1057 Background: Interference with both HER2 and epidermal growth factor (EGFR) dependent pathways may improve therapeutic efficacy of docetaxel (doc) in pts with HER2 overexpressing (+) BC. Methods: Patients (pts) without prior chemotherapy (Rx) exposure for stage IV HER-2 + BC were enrolled. Prior hormonal or adjuvant Rx inclusive of taxane or trastuzumab (tras) were allowed. A left ventricular ejection fraction of > 45% and ECOG performance status of ≥ 2 were required. Pts were to receive doc 75 m2, tras every 3 weeks, and gefitinib (gef) 250 mg daily. BC samples from 12 pts were analyzed by FISH for HER2 and EGFR amplification (amp), and topoisomerase II (topo II) amp or loss. IHC was to be performed to examine p-Src, p-STAT3, Ki67 and survivin expression. Results: The median age was 49 (range, 34–67) and ECOG performance status 0.5 (0–1). The first 9 patients received gef 250 mg daily; 2 pts received dox 75 mg/m2 and developed grade 3 febrile neutropenia (neu), hence, additional pts received doc at 60 mg/m2: 3 more episodes of grade 3 neu were seen.

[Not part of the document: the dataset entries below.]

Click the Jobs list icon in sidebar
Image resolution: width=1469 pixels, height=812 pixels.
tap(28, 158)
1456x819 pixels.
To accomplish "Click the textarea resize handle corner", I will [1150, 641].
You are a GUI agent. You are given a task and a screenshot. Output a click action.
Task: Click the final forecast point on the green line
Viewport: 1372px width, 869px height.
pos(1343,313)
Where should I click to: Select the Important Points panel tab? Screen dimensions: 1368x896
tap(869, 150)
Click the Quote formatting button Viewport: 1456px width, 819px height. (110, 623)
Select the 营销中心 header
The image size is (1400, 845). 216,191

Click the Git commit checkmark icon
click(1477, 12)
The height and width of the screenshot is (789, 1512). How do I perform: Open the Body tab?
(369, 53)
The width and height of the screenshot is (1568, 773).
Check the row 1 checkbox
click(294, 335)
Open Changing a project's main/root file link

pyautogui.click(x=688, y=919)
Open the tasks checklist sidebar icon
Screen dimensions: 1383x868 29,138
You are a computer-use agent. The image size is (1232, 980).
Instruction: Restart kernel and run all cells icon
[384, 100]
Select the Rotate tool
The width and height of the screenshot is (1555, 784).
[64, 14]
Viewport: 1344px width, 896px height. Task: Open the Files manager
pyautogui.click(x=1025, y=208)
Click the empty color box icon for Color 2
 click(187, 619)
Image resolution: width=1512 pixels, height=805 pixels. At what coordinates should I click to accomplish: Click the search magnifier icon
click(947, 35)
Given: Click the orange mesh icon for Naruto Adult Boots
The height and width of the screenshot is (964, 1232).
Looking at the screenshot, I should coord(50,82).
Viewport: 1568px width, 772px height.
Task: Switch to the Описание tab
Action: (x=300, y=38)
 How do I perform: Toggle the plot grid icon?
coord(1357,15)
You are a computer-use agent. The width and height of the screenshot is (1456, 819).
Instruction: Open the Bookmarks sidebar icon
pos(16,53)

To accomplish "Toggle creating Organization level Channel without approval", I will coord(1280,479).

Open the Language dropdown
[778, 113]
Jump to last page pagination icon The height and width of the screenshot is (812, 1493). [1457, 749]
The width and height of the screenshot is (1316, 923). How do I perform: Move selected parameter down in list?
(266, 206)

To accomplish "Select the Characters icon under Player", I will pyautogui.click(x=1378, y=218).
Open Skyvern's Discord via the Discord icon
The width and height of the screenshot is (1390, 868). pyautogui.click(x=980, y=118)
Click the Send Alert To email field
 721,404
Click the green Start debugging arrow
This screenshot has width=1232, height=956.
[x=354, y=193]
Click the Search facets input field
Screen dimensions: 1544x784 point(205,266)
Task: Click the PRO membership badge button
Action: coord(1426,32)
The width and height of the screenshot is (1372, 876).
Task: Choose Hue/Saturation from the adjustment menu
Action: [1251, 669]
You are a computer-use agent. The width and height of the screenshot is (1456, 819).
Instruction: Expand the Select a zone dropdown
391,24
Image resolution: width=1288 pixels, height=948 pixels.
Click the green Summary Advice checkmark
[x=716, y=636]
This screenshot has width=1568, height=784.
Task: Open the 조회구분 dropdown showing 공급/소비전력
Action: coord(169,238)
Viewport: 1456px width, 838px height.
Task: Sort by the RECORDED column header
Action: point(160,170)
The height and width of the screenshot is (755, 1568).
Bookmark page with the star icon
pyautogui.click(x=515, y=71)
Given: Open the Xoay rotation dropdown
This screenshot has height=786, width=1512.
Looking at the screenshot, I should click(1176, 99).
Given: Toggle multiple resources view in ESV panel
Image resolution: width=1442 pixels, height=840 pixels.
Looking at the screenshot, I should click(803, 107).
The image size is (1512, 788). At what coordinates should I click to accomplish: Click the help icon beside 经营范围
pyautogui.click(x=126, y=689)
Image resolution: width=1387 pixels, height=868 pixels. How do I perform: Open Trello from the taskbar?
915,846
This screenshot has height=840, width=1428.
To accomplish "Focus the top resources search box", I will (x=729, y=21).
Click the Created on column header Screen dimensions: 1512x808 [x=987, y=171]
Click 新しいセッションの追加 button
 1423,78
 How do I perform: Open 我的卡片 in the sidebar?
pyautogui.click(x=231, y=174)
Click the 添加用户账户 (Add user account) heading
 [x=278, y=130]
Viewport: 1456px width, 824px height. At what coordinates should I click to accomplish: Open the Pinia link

Gef was held due to grade 3 dermatitis (2 pts) and diarrhea (2 pts). Pts received a median of 6 cycles (3–10). Gef schedule then was changed, and was prescribed on days 2–14, only. Three of the next 9 pts experienced grades 3 or 4 neu, and we observed 3 cases of grade 3 gastrointestinal toxicities; pts were able to receive 11 + (range; 5–25+) cycles on this schedule (p<0.04). There were 4 complete (CR)and 6 partial R (23 % CR, 59 % overall R), and 3 pts had stable disease (SD; all R and SD confirmed); 3 pts progressed at 4, 4, and 5 mos, 1 pt was inevaluable. The median time to progression is 12 + mos. Samples from 3 pts revealed topo II amplification and one pt sample showed loss of one topo II allele; none were amplified for EGFR. Outcome will be correlated with IHC defined signal trasduction status and proliferation rates. Conclusions: The combination of doc, tras, and short course of gef is feasible, with encouraging R and SD rates and time to progression. Further exploration of simultaneous blockage of multiple signal transduction pathways is indicated in combination with chemoRx. Supported by NCI CA33572 and by a grant from AstraZeneca. No significant financial relationships to disclose.